> _BACAAN YANG DIBERIKAN_

Peninggalan-peninggalan dari India khususnya motif batik mulai tampak di Jawa pada tahun 1822 (Djajasoebrata, 1972:3), yaitu gambar batik stensilan kertas yang mempunyai persamaan dengan India Selatan yan banyak muncul di batik pesisir daerah Gresik. Hal ini dapat dimengerti karena masyarakat pesisir memang lebih fleksibel menerima pengaruh luar dibanding batik keraton.

Pada zaman Islam purba, motif-motif batik diperkaya dengan berbagai bentuk ilmu ukur, motif huruf arab dan motif asing lain yang ikut berperan dalam pembentukan hiasan batik. Pada perkembangan selanjutnya, hubungan Cina dengan Nusantara semakin erat. Hal ini dapat melalui babad tanah Jawa ketika diceritakan bahwa kerajaan Mataram awal utusan majapahit pergi ke negeri Cina dan pulang membawa Puteri Cempo yang selanjutnya menjadi isteri Prabu Brawijaya yang nantinya menghasilkan keturunan Raden Patah(Romawi, 1989:39). Unsur Cina pada batik keraton muncul pada turunan bentuk yang dihasilkan, seperti halnya motif Cemungkiran sebagai turunan bentuk Lotus dan Sembagen Huk sebagai turunan dari bentuk burung phoenix yang mengadopsi budaya Cina. Bukan hanya pada motif, pengaruh Cina juga muncul pada pemilihan warna dan komposisi yang cenderung cerah dan berani seperti merah, kuning dan biru.

Dari keterangan di atas terkesan bahwa batik bukanlah warisan budaya asli Nusantara. Namun, jika dianalisis, arca peninggalan zaman Sriwijaya-Syailendra dalam penerapan pakainnya memperlihatkan perkembangan desain batik. Seperti halnya pada patung Syiwa dan Singosari Malang (abad 13) dimana terdapat motif kawung dengan isen yang menyerupai motif ceplok (1980:2). Hal tersebut menegaskan bahwa terlihat keterkaitan antara perkembangan batik dengan rekaman sejarah yang tertoreh pada dinding candi. Hal ini dapat dijadikan parameter bahwa batik telah ada saat candi tersebut dibangun.

> _YANG PERLU DIKERJAKAN_
1: Kembalikan bagian dari bacaan tentang batik yang dibuka dengan kata-kata berisi "Peninggalan-peninggalan dari India" dan ditutup dengan "dibanding batik keraton.", tanpa mengubah satu kata pun.
2: Teruskan bacaan tentang batik dengan menulis lanjutannya setelah kalimat terakhir.
Daftar di bawah ini tidak ada hubungannya dengan bacaan tentang batik.

> _DATA YANG DIBERIKAN_
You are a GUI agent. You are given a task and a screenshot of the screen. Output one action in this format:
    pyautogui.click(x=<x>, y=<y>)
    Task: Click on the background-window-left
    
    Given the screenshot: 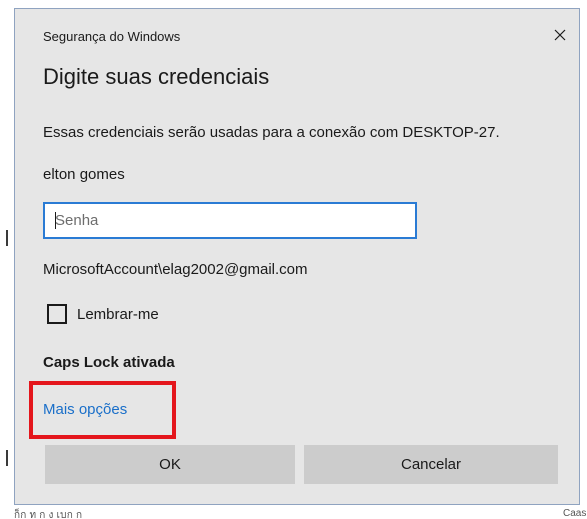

> _JAWABAN TIAP TUGAS_
1:
Peninggalan-peninggalan dari India khususnya motif batik mulai tampak di Jawa pada tahun 1822 (Djajasoebrata, 1972:3), yaitu gambar batik stensilan kertas yang mempunyai persamaan dengan India Selatan yan banyak muncul di batik pesisir daerah Gresik. Hal ini dapat dimengerti karena masyarakat pesisir memang lebih fleksibel menerima pengaruh luar dibanding batik keraton.

2:
2.2 Pengertian Batik

Berdasarkan sumber literatur Indonesia Indah : batik, ditinjau dari proses pengerjaan, pengertian, pengertian kata benda dan penggunaannya, batik bisa juga disebut sebagai kain bercorak. Dalam bahasa Jawa sendiripun, kata batik berasal dari kata ‘tik’, yang mempunyai korelasi pada sesuatu hal yang berhubungan dengan pekerjaan yang halus, lembut, detil, dan memiliki unsur keindahan secara visual. Secara etimologis, batik berarti menitikkan malam dengan canting sehingga membentuk corak yang terdiri atas titik dan garis. Sedangkan jika ditinjau sebagai kata benda, batik merupakan hasil penggambaran corak di atas kain dengan menggunakan canting sebagai alat menggambar dan malam sebagai zat perintangnya. Dengan kata lain, membatik merupakan penerapan corak di atas kain melalui proses celup rintang warna dengan malam sebagai medium perintang.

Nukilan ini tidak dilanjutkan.